08. Autres jeux ; jeux de plein air

    Il est permis de tendre le ressort d’une voiture-jouet pour lui permettre d’avancer quelque peu, à condition que la voiture de klaxonne pas, et qu’aucune lumière ne s’allume (cf. plus haut, chap. 15 § 8). Tous les jeux fonctionnant avec des piles sont ainsi interdits (cf. chap. 17 § 2).

Il est interdit de gonfler un ballon, de crainte qu’on n’en vienne à l’attacher. Mais s’il s’agit d’un ballon qu’on a l’usage de fermer avec un bouchon, et non en faisant un nœud, et qu’on l’ait déjà gonflé une fois, il sera permis de le gonfler (cf. ci-dessus chap. 15 § 8).

Il est interdit aux enfants, le Chabbat, d’utiliser des instruments de musique-jouets – tels que trompette, clavier, guitare, cloche, crécelle ; ces jouets sont mouqtsé. Mais il est permis de donner à un bébé un hochet qui produit un son quand on l’agite ou quand on le presse ; pour la personne majeure, en revanche, il est interdit d’en tirer un son (Michna Beroura 338, 1, Béour Halakha, passage commençant par Aval ; Chemirat Chabbat Kehilkhata 16, 2-3, note 10 ; Har’havot).

Le sable est mouqtsé, mais si on l’a préparé pour que les enfants y jouent, il n’est pas mouqtsé (cf. ci-dessus chap. 23 § 3).
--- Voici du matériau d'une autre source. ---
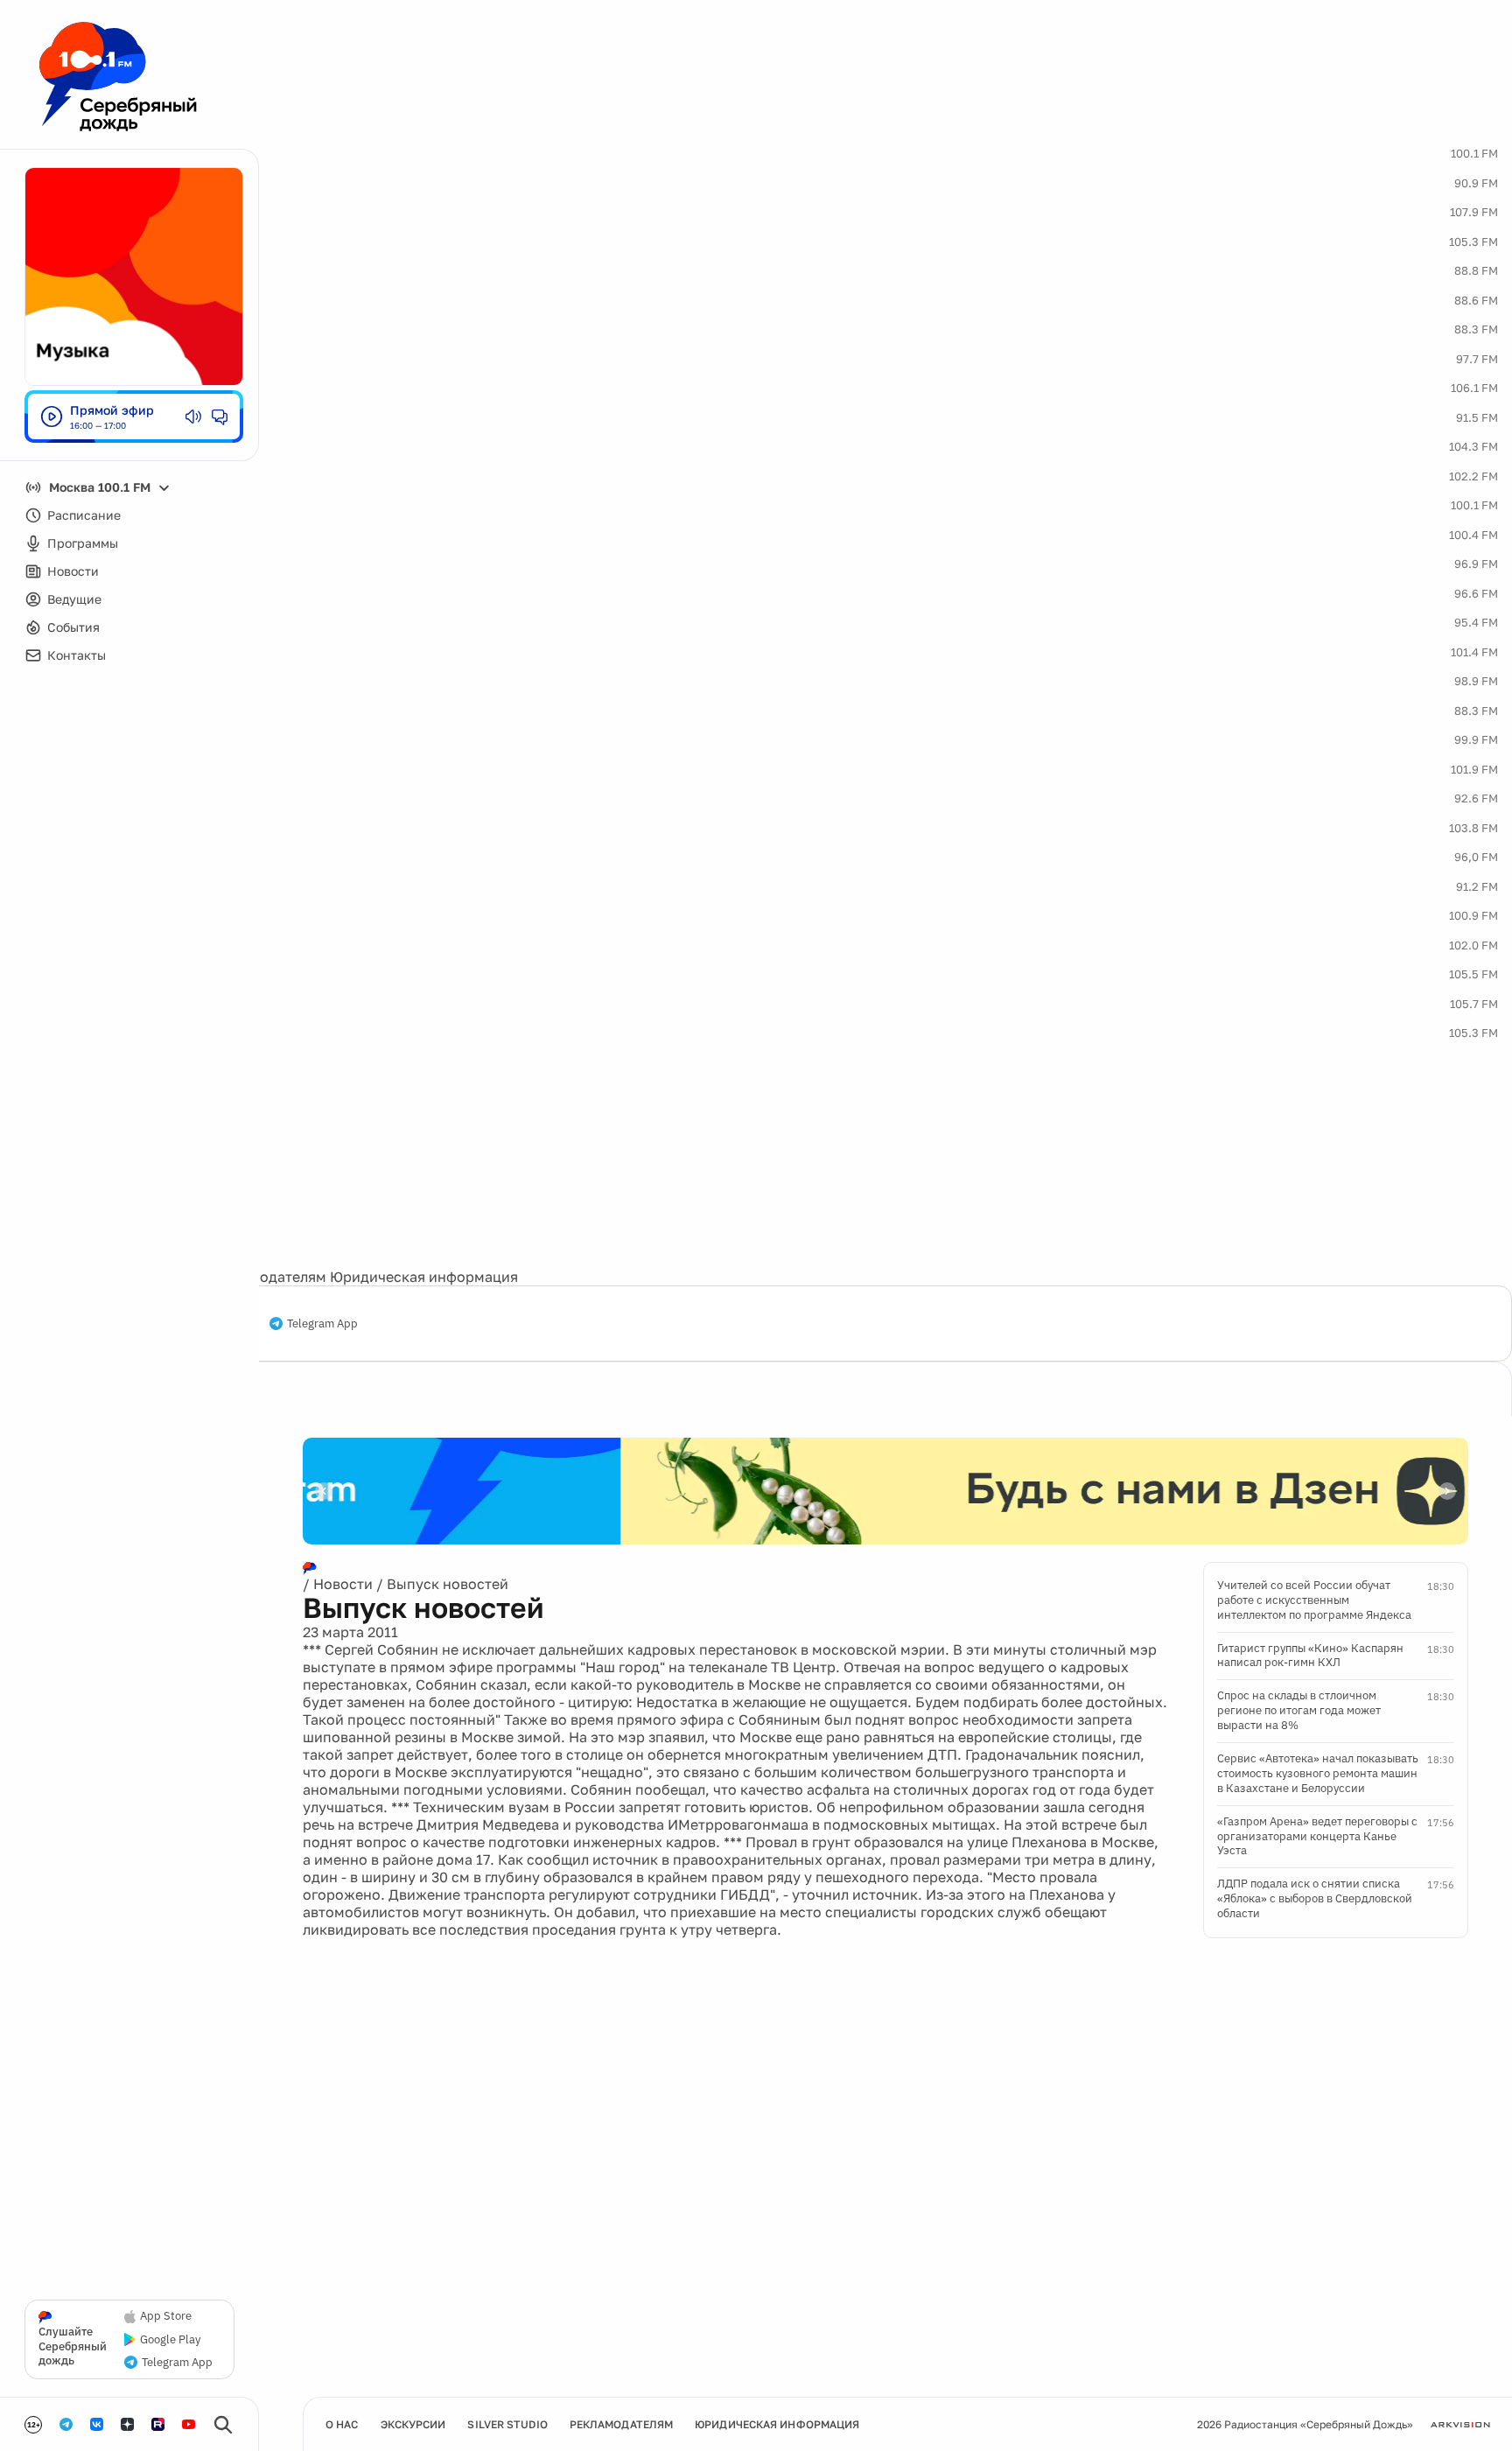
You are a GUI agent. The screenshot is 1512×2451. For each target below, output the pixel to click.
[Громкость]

Il est permis d’y jouer, à condition qu’il soit fin et sec, afin que l’on ne puisse y modeler des formes. Si le sable est humide, il est interdit d’y jouer, au titre de la mélakha de construire (boné), puisqu’il serait alors possible d’y marquer des creux ou de les aplanir. Il est de plus interdit de mouiller le sable, au titre de la mélakha de pétrir (lach ; cf. chap. 15 § 2).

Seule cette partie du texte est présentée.